Mit traurigen Gesichtern fuhren zwei Schwestern, die mit einem weißen Leihnentuch bedeckte, mittlerweile sicher blasse Haut des dahingeschiedenen, den Flur entlang. Der Arzt, der nebenher lief, hatte den Blick gesenkt und reagierte auf nichts mehr in seiner unmittelbaren Umgebung. Er machte sich ganz offensichtlich für das Geschehen verantwortlich. Er hatte versagt und er fühlte sich von jeden Vorbeilaufenden beobachtet. Er spürte die Blicke und das Gemurmel über sein Versagen...

"Doktor Darsen? Sie haben noch weitere Patienten, die Ihre Hilfe brauchen. Für ihn war es vielleicht zu spät, aber seine Verletzungen waren von Anfang an lebensbedrohlich...", gab nun eine der Schwestern bedauerlich von sich und betrachtete den jungen Arzt mit Mitgefühl.

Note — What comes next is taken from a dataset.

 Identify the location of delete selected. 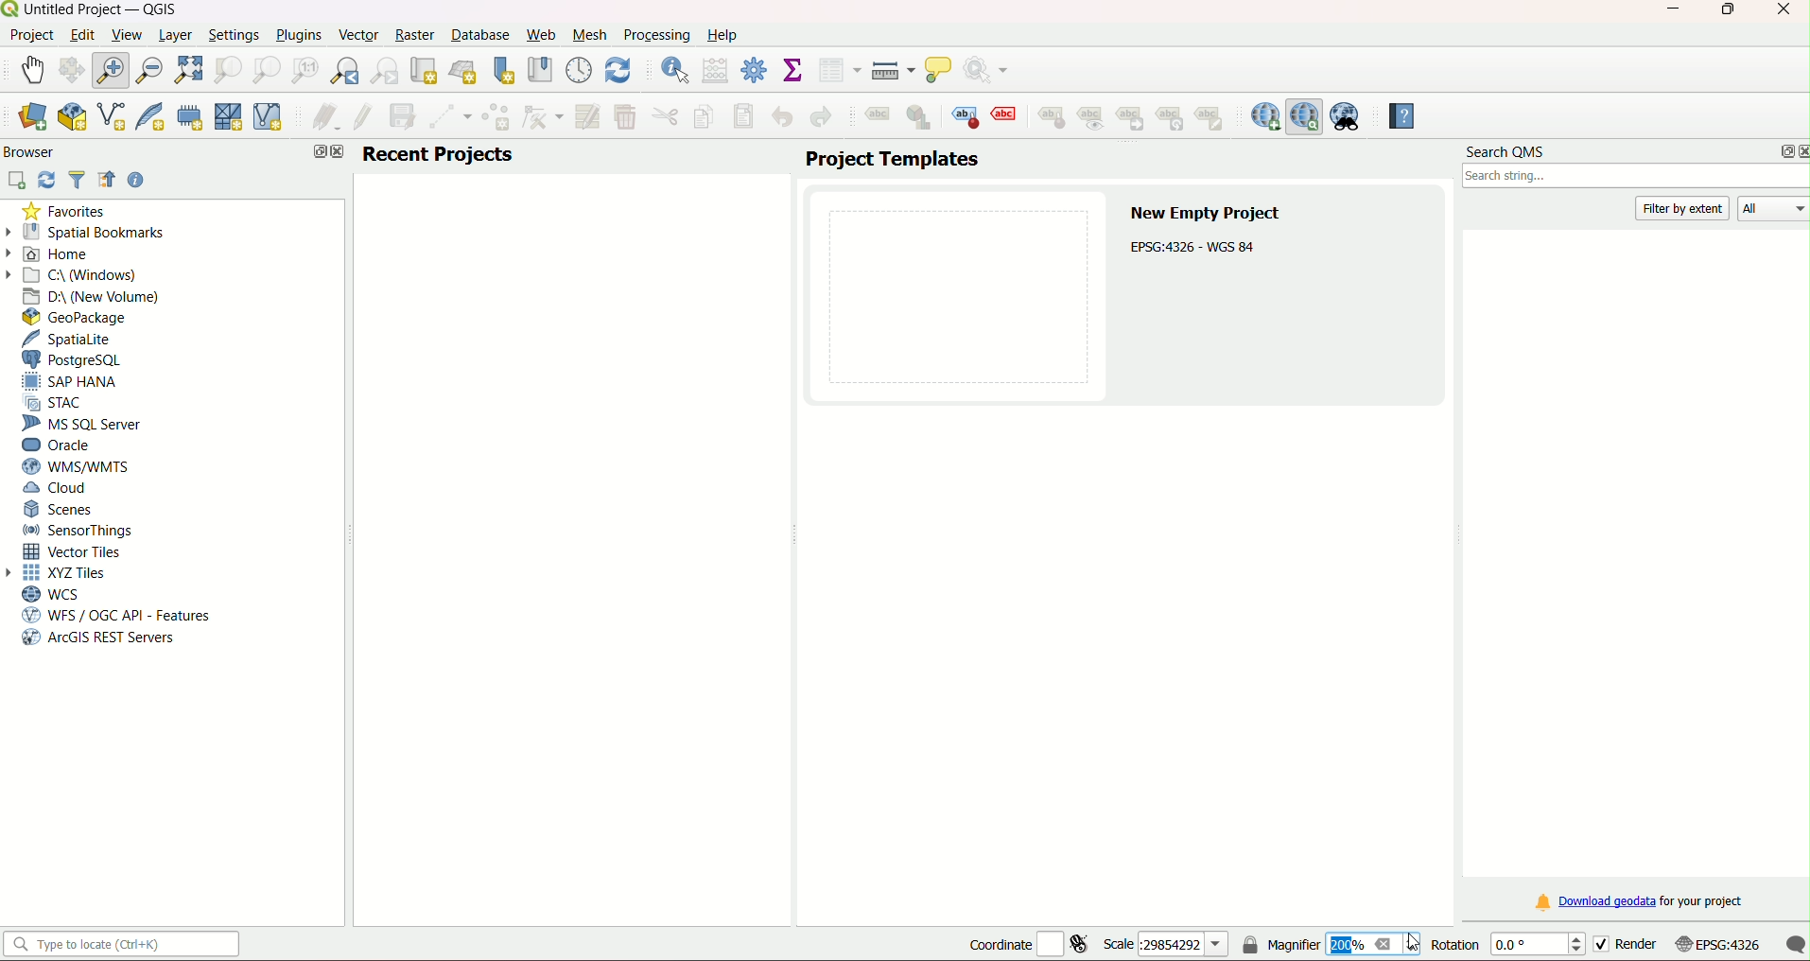
(626, 117).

Doch er war in diesem Raum. Stand direkt vor diesem Mann. Aber er konnte ihm trotzdem nicht mehr helfen. Das war alles andere als leicht, gerade, weil er selbst nicht einmal die Dreißig voll hatte.

Der Arzt nickte zwar, schien aber immer noch in einer Art Trance zu sein. Hatte er doch das erste Mal in seiner jungen Karriere das Leben eines Patienten nicht retten können. Hatte er doch das erste Mal diesen schwerwiegenden Fehler begangen. Zu allem Überfluss musste er auch noch diese mehr als unglückliche Nachricht an dessen Familienmitglieder bekannt geben.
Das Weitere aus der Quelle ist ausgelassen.